Er rief mich nicht herein, sondern kam raus und fragte: »Haben Sie noch einen Moment Zeit? Ich habe noch ein … äh … Anliegen, dass Sie vielleicht … äh … ungewöhnlich finden werden. Also, ich werde es Ihnen nicht übel nehmen, wenn Sie ablehnen, das vorweg.«
Na, das klang aber spannend. Und auch ein bisschen verstörend, um ehrlich zu sein.
Er ging vor mir her in die Küche und bat mich, Platz zu nehmen. Er setzte sich ebenfalls und knetete nervös seine Hände. Schließlich sagte er: »Zuerst möchte ich mich für mein unhöfliches Verhalten vorhin entschuldigen. Als Sie in mein Arbeitszimmer kamen. Ich war einfach erschrocken.

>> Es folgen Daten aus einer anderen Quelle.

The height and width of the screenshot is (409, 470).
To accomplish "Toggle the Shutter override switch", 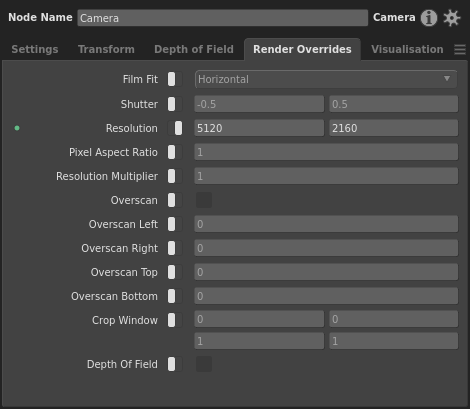I will coord(175,104).
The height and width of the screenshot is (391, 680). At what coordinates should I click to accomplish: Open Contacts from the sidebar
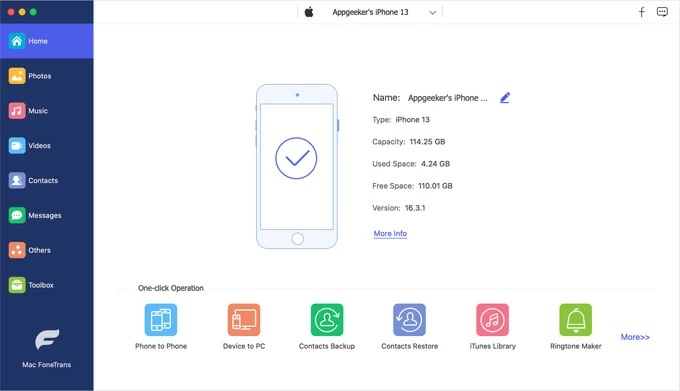point(47,180)
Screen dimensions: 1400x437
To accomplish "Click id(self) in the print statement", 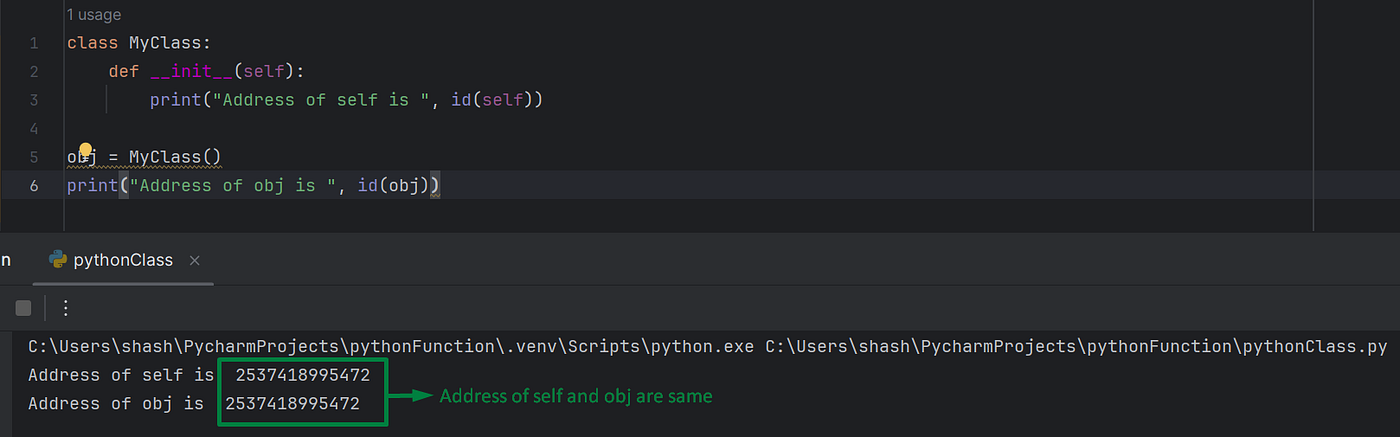I will [491, 100].
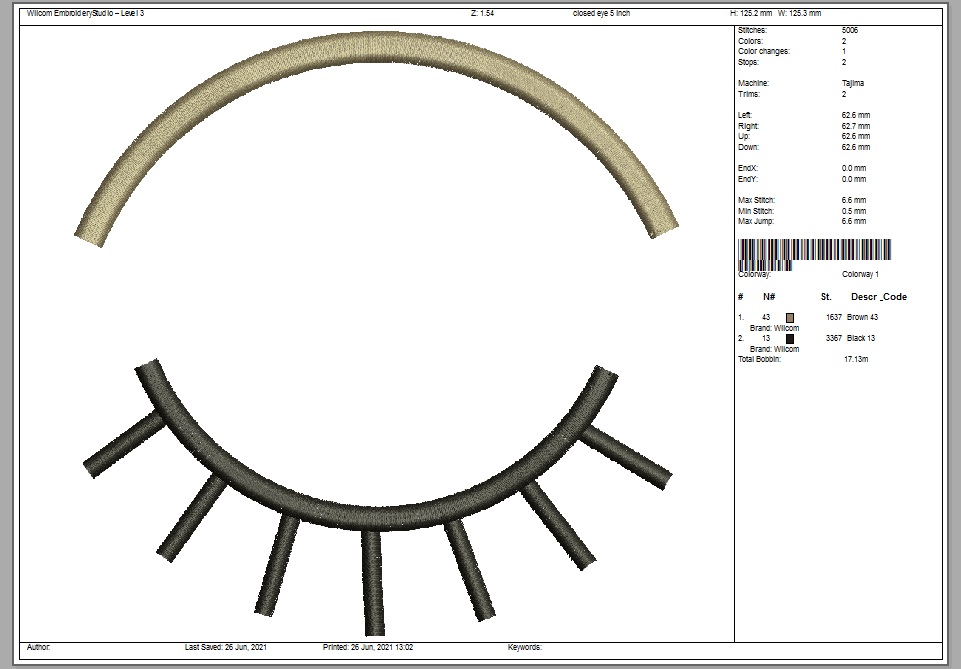Click the Stitches count 5006
961x669 pixels.
tap(850, 31)
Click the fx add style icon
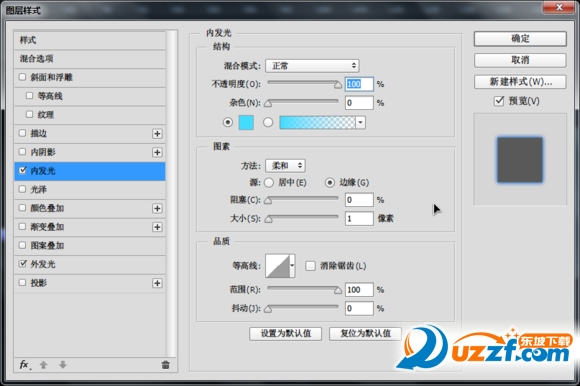The image size is (580, 386). pyautogui.click(x=25, y=365)
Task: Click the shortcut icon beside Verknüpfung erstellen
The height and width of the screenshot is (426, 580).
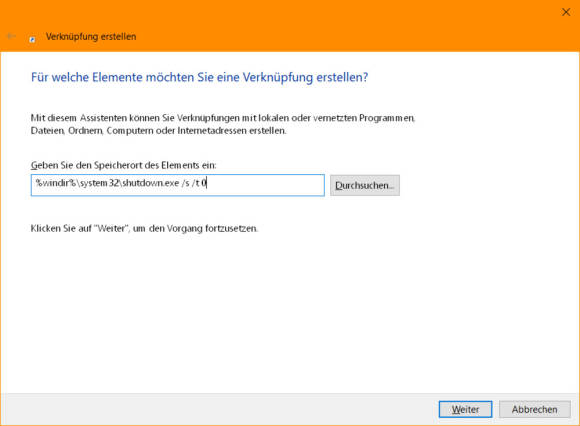Action: [33, 40]
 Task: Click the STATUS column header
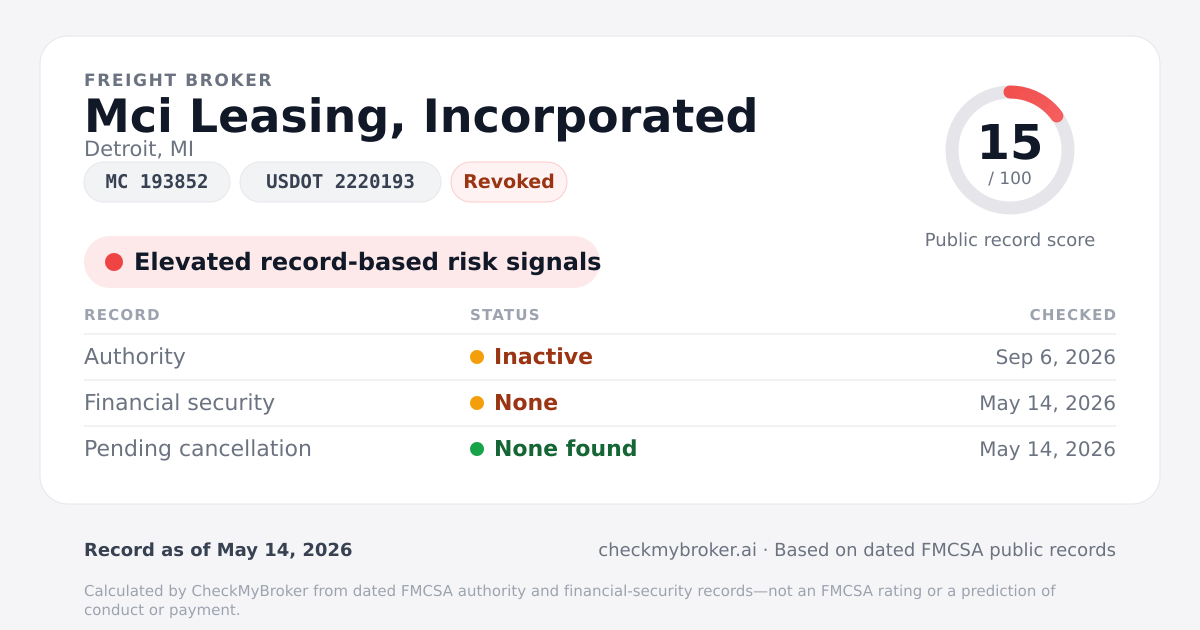505,315
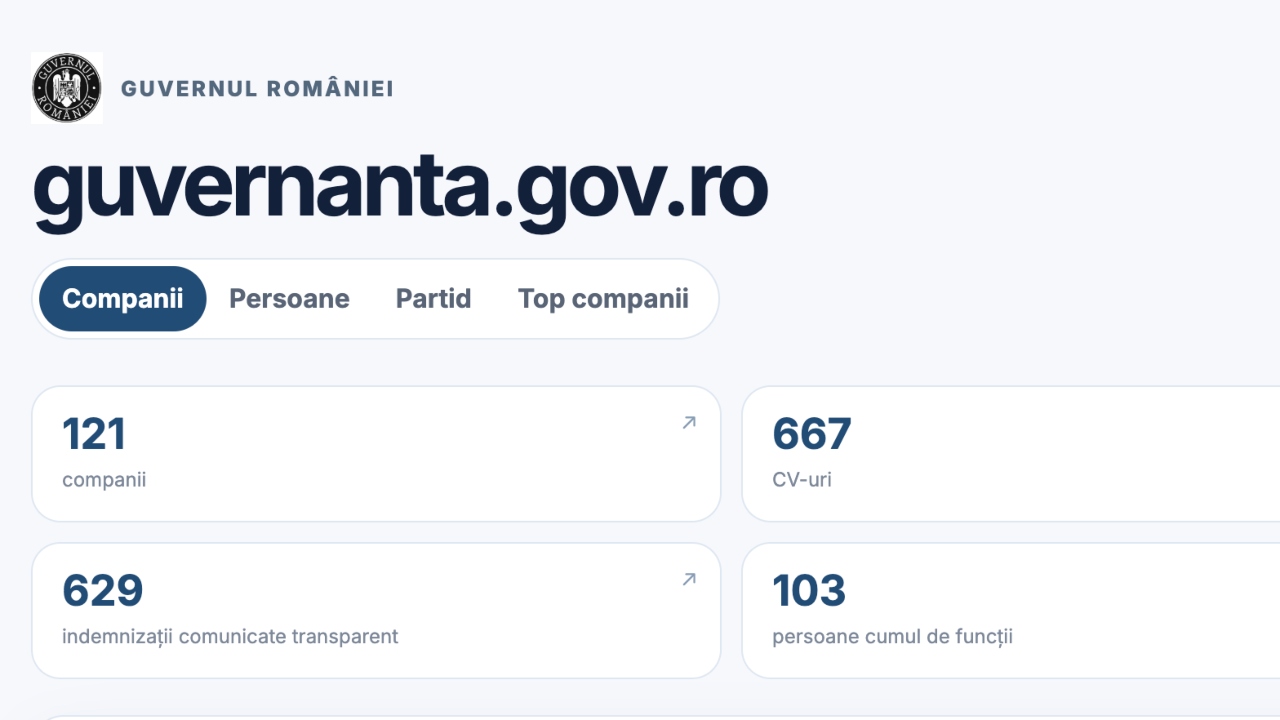
Task: Click the GUVERNUL ROMÂNIEI header text
Action: pos(257,89)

Wenn ich so konzentriert am Rechner sitze …«
Klar, dachte ich bissig, wenn man gerade durch einen Katalog mit potenziell willigen Weibern blättert, braucht man seine ganze Konzentration.
Dennoch gab ich mich großzügig. »Schon vergessen, Herr Dengelmann.«
Er nickte geistesabwesend. »Schön. Schön. Sagen Sie – können Sie eigentlich gut kochen, Frau Luchs?«
Nun, zumindest konnte ich essbare Mahlzeiten produzieren, von denen man nicht krank wurde. Ob ich gut kochte, hatte ich mich nie gefragt. Bisher schien es meinen Gästen jedenfalls immer geschmeckt zu haben.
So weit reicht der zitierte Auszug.